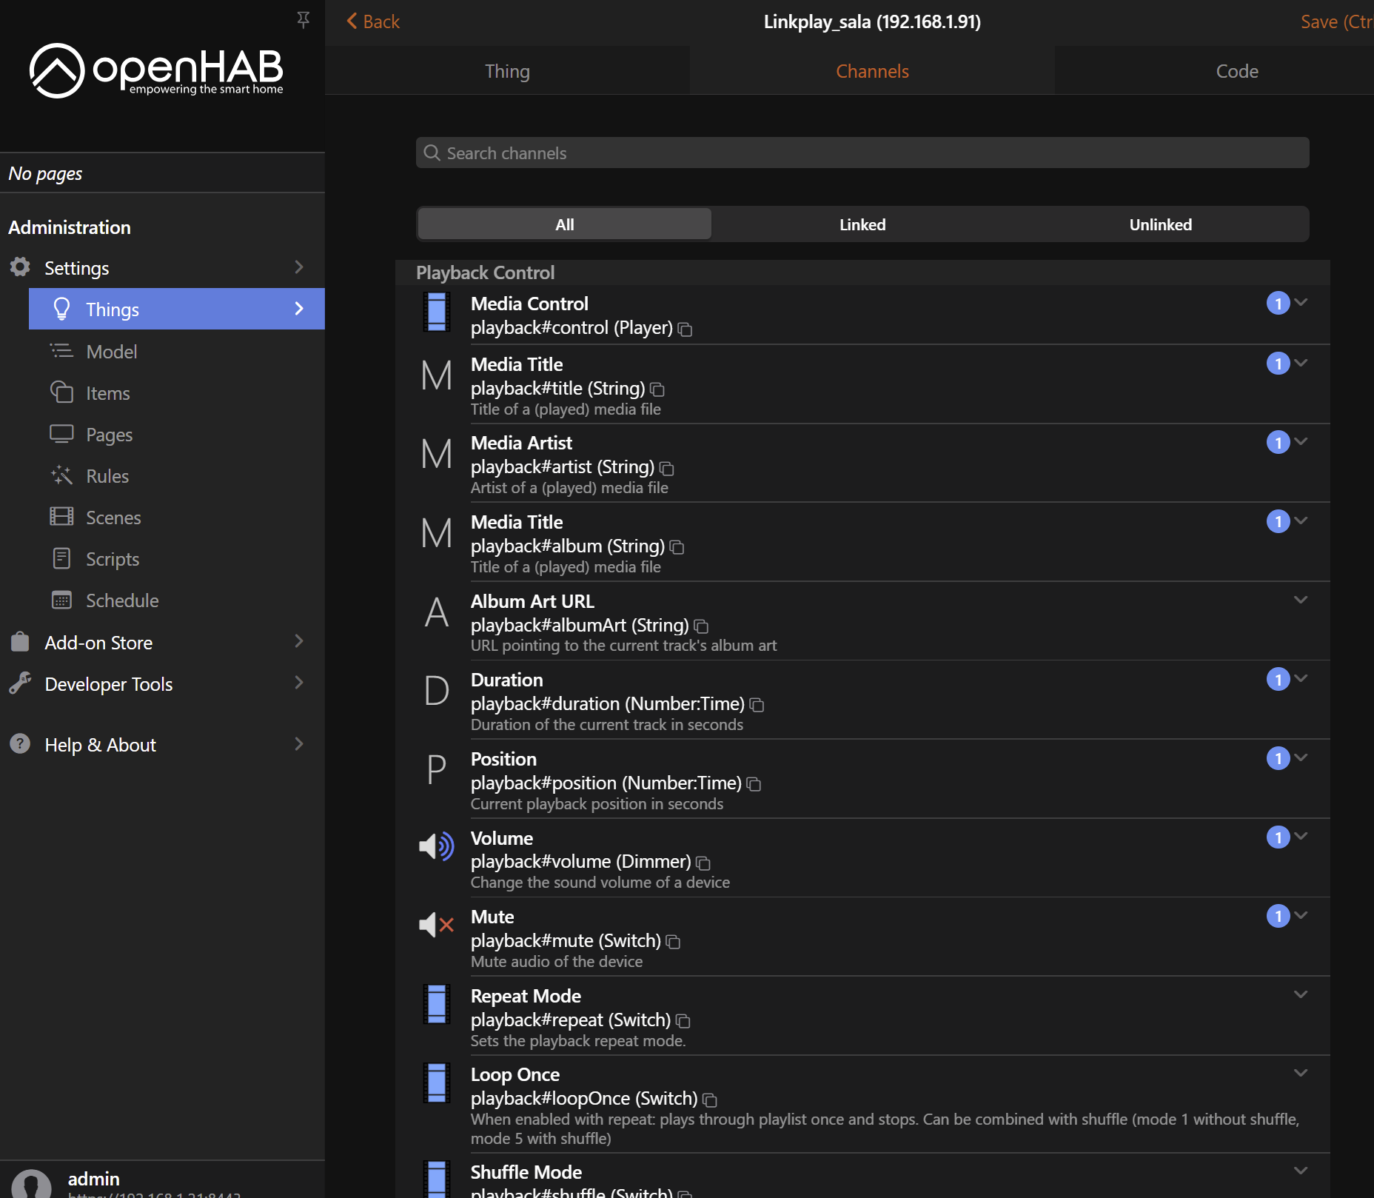The height and width of the screenshot is (1198, 1374).
Task: Open Items in the sidebar
Action: pos(107,393)
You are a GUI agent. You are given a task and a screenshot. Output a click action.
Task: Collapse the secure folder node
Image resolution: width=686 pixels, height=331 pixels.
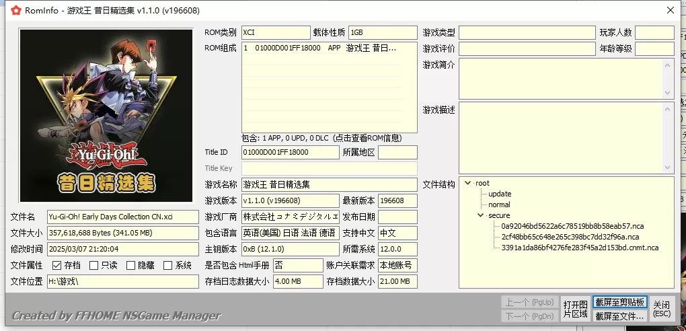pos(481,215)
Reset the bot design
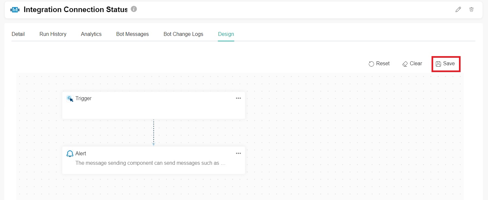 pos(379,64)
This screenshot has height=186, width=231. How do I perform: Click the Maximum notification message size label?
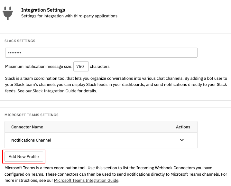coord(39,67)
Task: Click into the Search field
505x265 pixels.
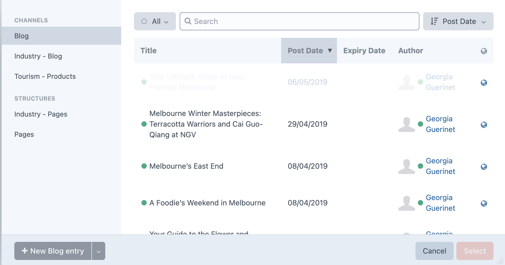Action: point(300,21)
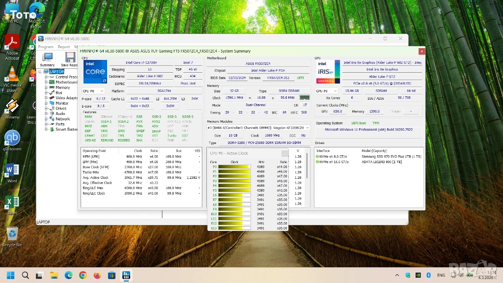
Task: Open the Program menu
Action: (46, 47)
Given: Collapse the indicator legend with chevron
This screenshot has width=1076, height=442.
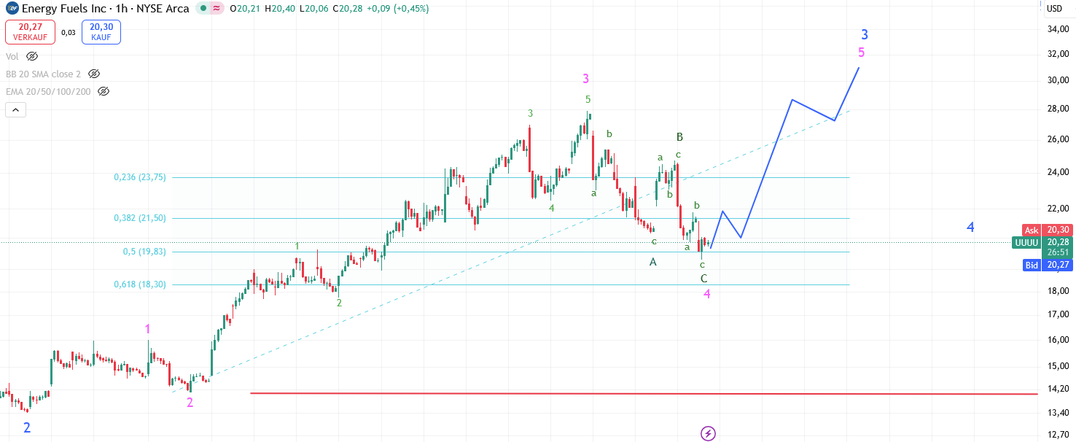Looking at the screenshot, I should (16, 110).
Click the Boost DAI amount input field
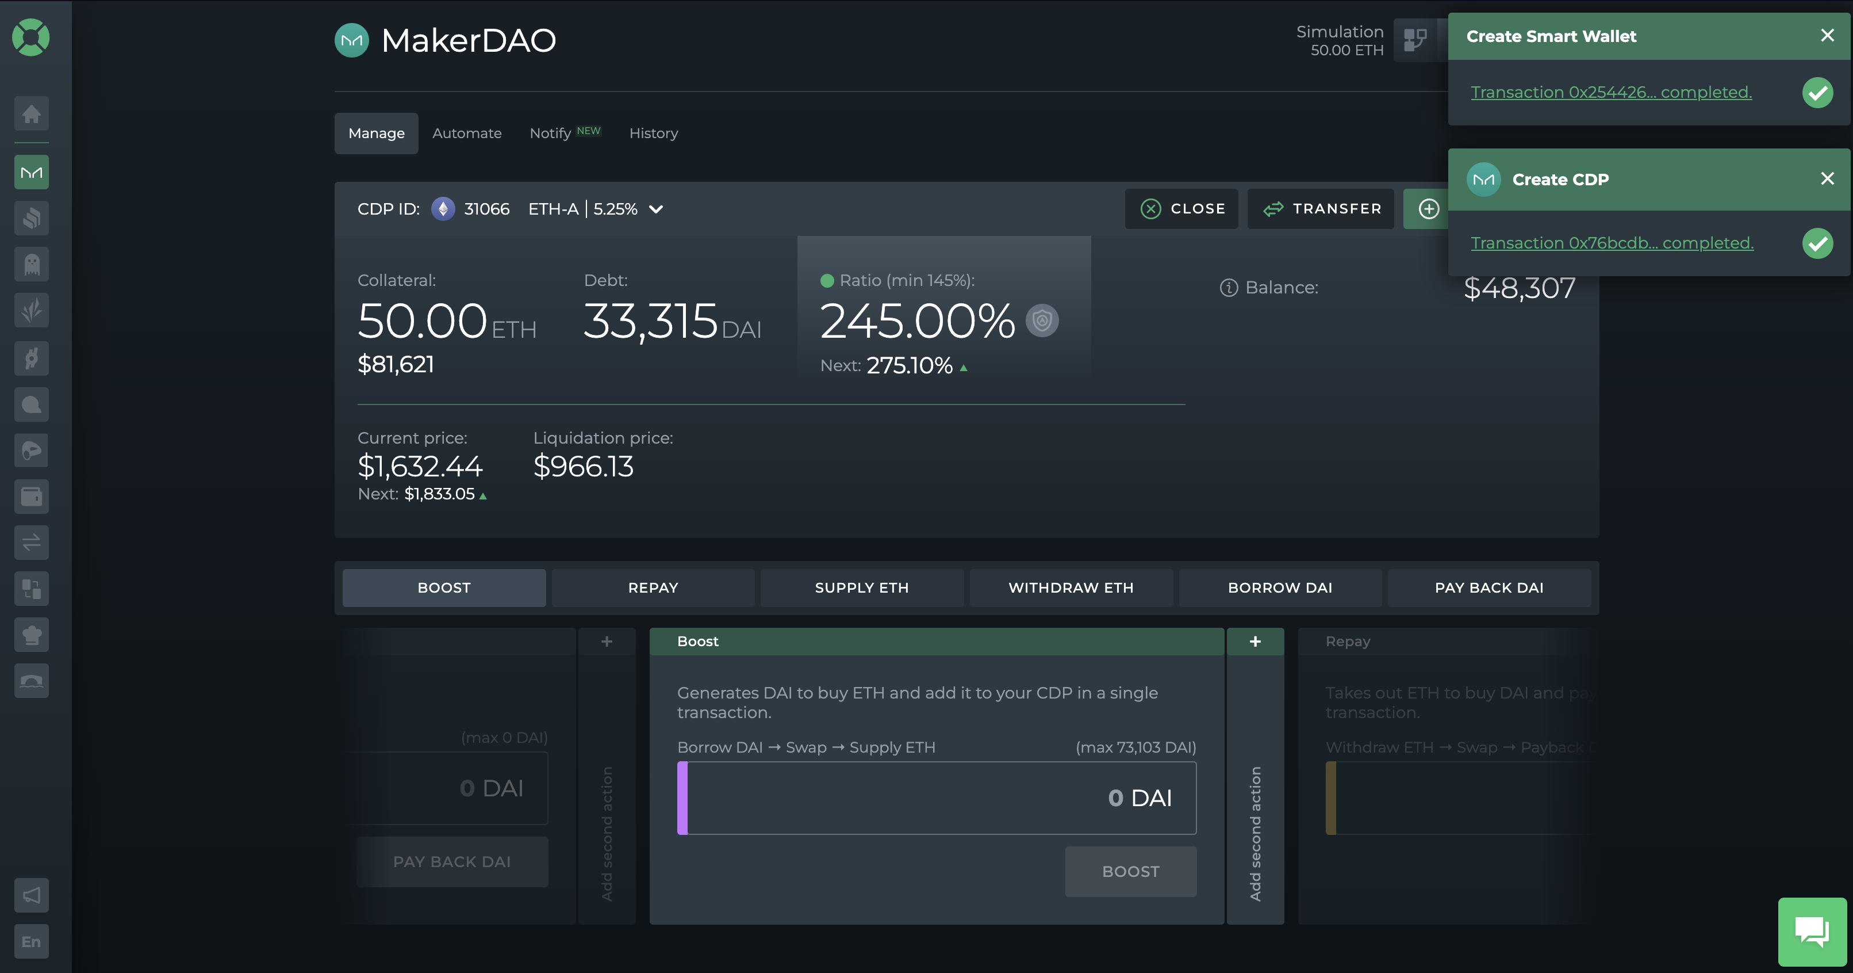This screenshot has height=973, width=1853. click(x=937, y=798)
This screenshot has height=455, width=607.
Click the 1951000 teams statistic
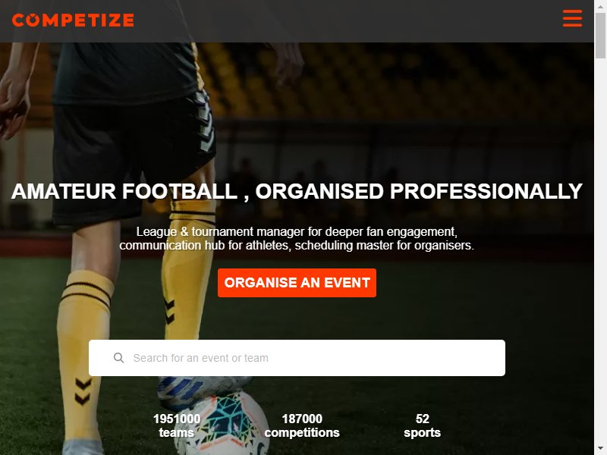click(177, 425)
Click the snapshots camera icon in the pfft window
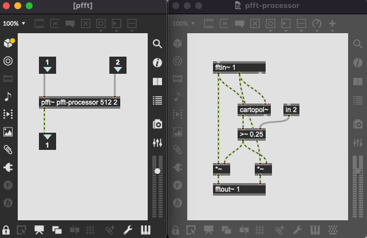Viewport: 367px width, 238px height. point(157,124)
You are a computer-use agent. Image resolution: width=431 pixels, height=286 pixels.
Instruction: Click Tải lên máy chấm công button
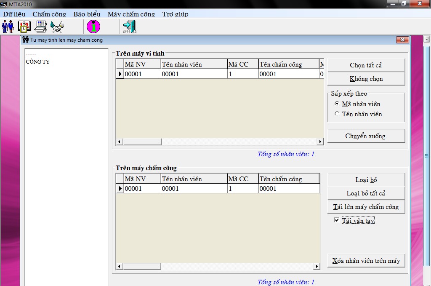pyautogui.click(x=366, y=207)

####################

Instructions to follow:
Where a line above contains the word "Collapse", show that line.

Solution below:
Task: Collapse the secure folder node
Given: Collapse the indicator legend with chevron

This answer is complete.